[Collected data entries]
- - -
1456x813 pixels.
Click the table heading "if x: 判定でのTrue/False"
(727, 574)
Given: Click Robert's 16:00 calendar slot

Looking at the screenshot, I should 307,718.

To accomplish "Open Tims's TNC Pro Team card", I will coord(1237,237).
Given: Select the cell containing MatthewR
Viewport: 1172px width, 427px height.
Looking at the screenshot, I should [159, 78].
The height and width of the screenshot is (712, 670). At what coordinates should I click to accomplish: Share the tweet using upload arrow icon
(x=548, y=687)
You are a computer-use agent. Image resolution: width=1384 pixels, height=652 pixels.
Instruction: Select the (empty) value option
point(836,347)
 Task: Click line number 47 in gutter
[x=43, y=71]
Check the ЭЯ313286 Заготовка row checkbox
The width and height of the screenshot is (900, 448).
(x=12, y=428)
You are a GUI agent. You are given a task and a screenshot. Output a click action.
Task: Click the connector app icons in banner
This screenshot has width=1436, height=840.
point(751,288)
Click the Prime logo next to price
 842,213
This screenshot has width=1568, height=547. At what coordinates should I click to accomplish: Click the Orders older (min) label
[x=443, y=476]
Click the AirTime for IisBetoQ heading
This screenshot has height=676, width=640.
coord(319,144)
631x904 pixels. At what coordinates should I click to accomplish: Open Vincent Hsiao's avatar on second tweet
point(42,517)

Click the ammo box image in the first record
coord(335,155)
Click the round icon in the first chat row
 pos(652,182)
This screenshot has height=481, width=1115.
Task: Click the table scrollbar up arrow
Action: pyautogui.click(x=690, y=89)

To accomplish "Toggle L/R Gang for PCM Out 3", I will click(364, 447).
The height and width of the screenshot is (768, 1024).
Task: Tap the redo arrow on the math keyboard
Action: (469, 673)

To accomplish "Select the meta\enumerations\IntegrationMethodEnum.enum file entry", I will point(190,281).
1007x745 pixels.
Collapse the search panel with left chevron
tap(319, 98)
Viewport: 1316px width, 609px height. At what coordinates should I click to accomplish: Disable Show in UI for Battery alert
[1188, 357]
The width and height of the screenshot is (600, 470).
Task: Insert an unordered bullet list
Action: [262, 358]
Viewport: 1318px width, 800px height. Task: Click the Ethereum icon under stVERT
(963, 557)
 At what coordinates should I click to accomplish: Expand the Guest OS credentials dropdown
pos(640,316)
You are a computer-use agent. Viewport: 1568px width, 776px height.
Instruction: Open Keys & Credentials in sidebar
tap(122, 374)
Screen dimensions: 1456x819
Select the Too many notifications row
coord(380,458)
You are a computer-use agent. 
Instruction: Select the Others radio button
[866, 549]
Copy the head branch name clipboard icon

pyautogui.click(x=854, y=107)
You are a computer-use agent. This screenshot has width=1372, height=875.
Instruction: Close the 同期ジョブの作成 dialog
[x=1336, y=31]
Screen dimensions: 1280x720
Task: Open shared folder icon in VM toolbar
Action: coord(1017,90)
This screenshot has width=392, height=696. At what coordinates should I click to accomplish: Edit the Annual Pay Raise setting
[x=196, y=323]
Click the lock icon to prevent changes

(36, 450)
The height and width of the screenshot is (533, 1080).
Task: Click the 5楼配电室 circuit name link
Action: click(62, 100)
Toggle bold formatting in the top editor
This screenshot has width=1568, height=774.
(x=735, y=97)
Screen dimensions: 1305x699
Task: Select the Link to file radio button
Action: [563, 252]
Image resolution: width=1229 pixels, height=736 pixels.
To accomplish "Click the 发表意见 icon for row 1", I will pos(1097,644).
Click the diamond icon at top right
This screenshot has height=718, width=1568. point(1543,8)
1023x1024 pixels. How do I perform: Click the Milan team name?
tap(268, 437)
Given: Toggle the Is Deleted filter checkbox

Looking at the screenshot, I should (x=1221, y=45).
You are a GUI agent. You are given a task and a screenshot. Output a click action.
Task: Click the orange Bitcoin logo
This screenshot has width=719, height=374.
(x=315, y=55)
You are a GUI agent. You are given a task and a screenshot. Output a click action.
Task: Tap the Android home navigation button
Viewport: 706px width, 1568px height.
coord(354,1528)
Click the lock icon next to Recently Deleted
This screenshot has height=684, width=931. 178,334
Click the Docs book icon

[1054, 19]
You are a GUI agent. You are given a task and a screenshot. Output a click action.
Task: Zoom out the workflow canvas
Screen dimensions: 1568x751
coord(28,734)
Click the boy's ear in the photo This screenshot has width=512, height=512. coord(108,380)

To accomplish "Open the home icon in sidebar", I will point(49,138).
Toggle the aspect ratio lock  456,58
- - -
● Required work
The full set of records must be output again exactly.

● Answer to this problem
1456x813 pixels.
Click the table heading "if x: 判定でのTrue/False"
(727, 574)
Given: Click Robert's 16:00 calendar slot

Looking at the screenshot, I should 307,718.

To accomplish "Open Tims's TNC Pro Team card", I will coord(1237,237).
Given: Select the cell containing MatthewR
Viewport: 1172px width, 427px height.
Looking at the screenshot, I should [159, 78].
The height and width of the screenshot is (712, 670). At what coordinates should I click to accomplish: Share the tweet using upload arrow icon
(x=548, y=687)
You are a computer-use agent. Image resolution: width=1384 pixels, height=652 pixels.
Instruction: Select the (empty) value option
point(836,347)
 Task: Click line number 47 in gutter
[x=43, y=71]
Check the ЭЯ313286 Заготовка row checkbox
The width and height of the screenshot is (900, 448).
(x=12, y=428)
You are a GUI agent. You are given a task and a screenshot. Output a click action.
Task: Click the connector app icons in banner
This screenshot has width=1436, height=840.
point(751,288)
Click the Prime logo next to price
 842,213
This screenshot has width=1568, height=547. At what coordinates should I click to accomplish: Click the Orders older (min) label
[x=443, y=476]
Click the AirTime for IisBetoQ heading
This screenshot has height=676, width=640.
coord(319,144)
631x904 pixels. At what coordinates should I click to accomplish: Open Vincent Hsiao's avatar on second tweet
point(42,517)

Click the ammo box image in the first record
coord(335,155)
Click the round icon in the first chat row
 pos(652,182)
This screenshot has height=481, width=1115.
Task: Click the table scrollbar up arrow
Action: pyautogui.click(x=690, y=89)

To accomplish "Toggle L/R Gang for PCM Out 3", I will click(364, 447).
The height and width of the screenshot is (768, 1024).
Task: Tap the redo arrow on the math keyboard
Action: (469, 673)

To accomplish "Select the meta\enumerations\IntegrationMethodEnum.enum file entry", I will point(190,281).
1007x745 pixels.
Collapse the search panel with left chevron
tap(319, 98)
Viewport: 1316px width, 609px height. At what coordinates should I click to accomplish: Disable Show in UI for Battery alert
[1188, 357]
The width and height of the screenshot is (600, 470).
Task: Insert an unordered bullet list
Action: [262, 358]
Viewport: 1318px width, 800px height. Task: Click the Ethereum icon under stVERT
(963, 557)
 At what coordinates should I click to accomplish: Expand the Guest OS credentials dropdown
pos(640,316)
You are a computer-use agent. Viewport: 1568px width, 776px height.
Instruction: Open Keys & Credentials in sidebar
tap(122, 374)
Screen dimensions: 1456x819
Select the Too many notifications row
coord(380,458)
You are a computer-use agent. 
Instruction: Select the Others radio button
[866, 549]
Copy the head branch name clipboard icon

pyautogui.click(x=854, y=107)
You are a computer-use agent. This screenshot has width=1372, height=875.
Instruction: Close the 同期ジョブの作成 dialog
[x=1336, y=31]
Screen dimensions: 1280x720
Task: Open shared folder icon in VM toolbar
Action: coord(1017,90)
This screenshot has width=392, height=696. At what coordinates should I click to accomplish: Edit the Annual Pay Raise setting
[x=196, y=323]
Click the lock icon to prevent changes

(36, 450)
The height and width of the screenshot is (533, 1080).
Task: Click the 5楼配电室 circuit name link
Action: click(62, 100)
Toggle bold formatting in the top editor
This screenshot has width=1568, height=774.
(x=735, y=97)
Screen dimensions: 1305x699
Task: Select the Link to file radio button
Action: [563, 252]
Image resolution: width=1229 pixels, height=736 pixels.
To accomplish "Click the 发表意见 icon for row 1", I will pos(1097,644).
Click the diamond icon at top right
This screenshot has height=718, width=1568. point(1543,8)
1023x1024 pixels. How do I perform: Click the Milan team name?
tap(268, 437)
Given: Toggle the Is Deleted filter checkbox

Looking at the screenshot, I should (x=1221, y=45).
You are a GUI agent. You are given a task and a screenshot. Output a click action.
Task: Click the orange Bitcoin logo
This screenshot has width=719, height=374.
(x=315, y=55)
You are a GUI agent. You are given a task and a screenshot. Output a click action.
Task: Tap the Android home navigation button
Viewport: 706px width, 1568px height.
coord(354,1528)
Click the lock icon next to Recently Deleted
This screenshot has height=684, width=931. 178,334
Click the Docs book icon

[1054, 19]
You are a GUI agent. You are given a task and a screenshot. Output a click action.
Task: Zoom out the workflow canvas
Screen dimensions: 1568x751
coord(28,734)
Click the boy's ear in the photo This screenshot has width=512, height=512. coord(108,380)

To accomplish "Open the home icon in sidebar", I will point(49,138).
Toggle the aspect ratio lock  456,58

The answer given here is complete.